Page 87 of Simon Says… Hide

She stared, then realized she did, in fact, have room for some more. “I’ll never sleep after this.”

“I doubt you were planning on sleeping anyway,” he said. “Let’s get real. You’re all about this case.”

She sat back down and glared at him. “You don’t know me,” she said. “You don’t know anything about me.”

“I know you are incredibly driven. You look after the children first. You can’t stand injustice, and you hate criminals,” he said. “What more is there to understand?”

“A hell of a lot more,” she said. “That describes most of the cops in the city.”

“No, it doesn’t,” he said. “It doesn’t describe a lot of them.” He shook his head. “And you’ve clawed your way up to where you are now, and something about you says you have to prove yourself.”

“I’ve only been there for three months,” she admitted.

“Ah,” he said. “So you still feel like you have to prove you belong.”

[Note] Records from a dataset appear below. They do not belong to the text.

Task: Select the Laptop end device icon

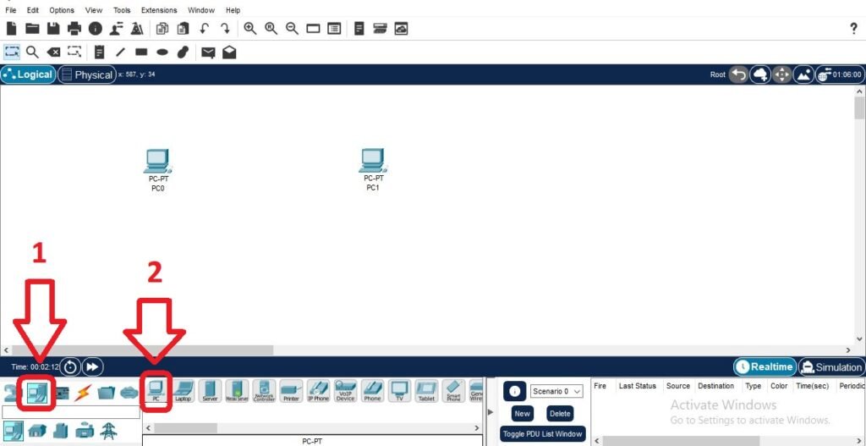Action: pos(183,390)
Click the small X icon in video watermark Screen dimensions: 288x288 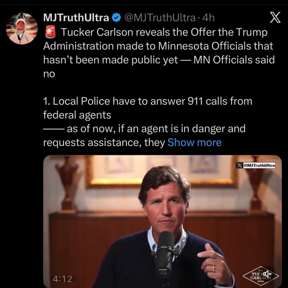tap(239, 165)
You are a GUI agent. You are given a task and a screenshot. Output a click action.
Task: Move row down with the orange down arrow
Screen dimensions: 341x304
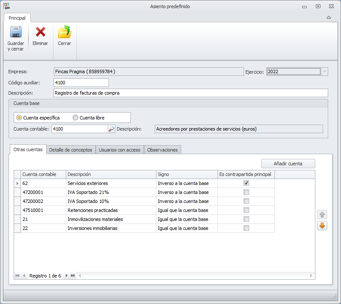[x=322, y=226]
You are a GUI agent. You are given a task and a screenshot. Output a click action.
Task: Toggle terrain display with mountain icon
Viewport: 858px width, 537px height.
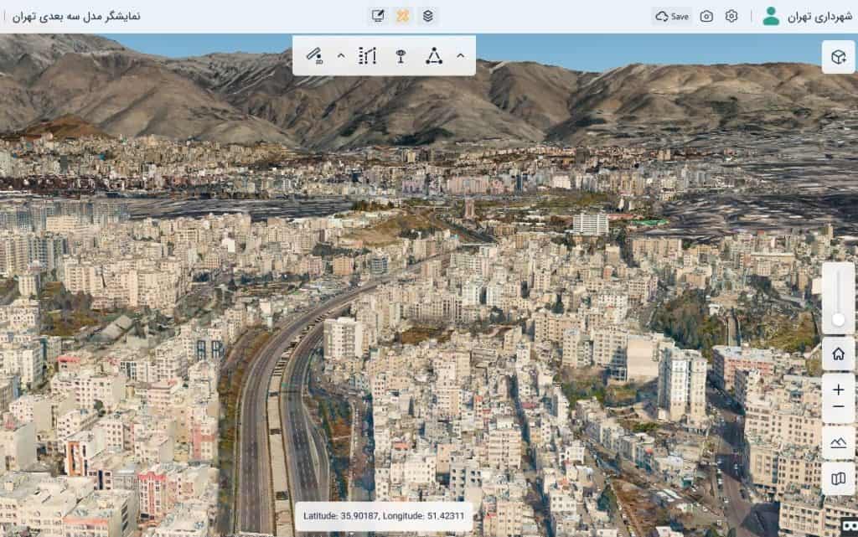[839, 442]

“I do feel that way,” she said. She looked down at her phone and said, “Crap. I was supposed to go to the hospital, and I forgot.” She pinched the bridge of her nose.

“It could wait,” he said.

“No,” she said, “I need to know.”

“Then call them,” he said. “Just use the phone.”

“I don’t know about that,” she said.

“Doesn’t matter,” he said. “You’re making too much of this.”

“Not true,” she said, but she continued to stare at her phone, as she munched her way through one of the vegetable dishes that he’d dumped on her plate. “It’s a sad world out there,” she said. Shaking her head, she tried to take her gaze off her phone.

He pushed it toward her. “Being obsessive is one thing, but not allowing yourself to make a simple decision is another.”

“You shouldn’t be hearing my conversations,” she said.

He snorted at that. “In case you haven’t figured it out by now, I’m hearing way more than I would like to about you, whether you’re right in front of me or not,” he said.

“Oh.” With that, she snatched her phone off the table and called the hospital. When she got one of the nurses, she asked about the status of the little girl. The nurse quickly came back on the line.

“Detective Morgan? The child is still in a drugged state, but, healthwise, she appears to be okay. We are monitoring her, as we try to sort out the drugs. I don’t think the doctors have analyzed what she’s been given yet.”

“Are you in her room right now, or can you go there?” she asked. “I need a picture of the inside of her wrist.”

“Her wrist?”

Kate heard the footsteps as the nurse headed down the hallway. “Have you heard any news on locating family for her?”

“No,” the nurse said. “And that’s breaking all our hearts.”

“Yeah, ours too, but hopefully somebody will pop up soon,” she said.

“Maybe. But how long has this little girl been in the system?” the nurse asked with bitterness.

“I don’t know. It could be quite a while to sort it all out. We’ll run her DNA, of course, but that, in itself, takes time.”

“Seems like everything takes longer than it should. I know,” the nurse said. “Okay, I’m in her room right now. She’s not showing any signs of change.”

“That won’t necessarily hurt her right now.”

“You think she’s been living like this for a long time?”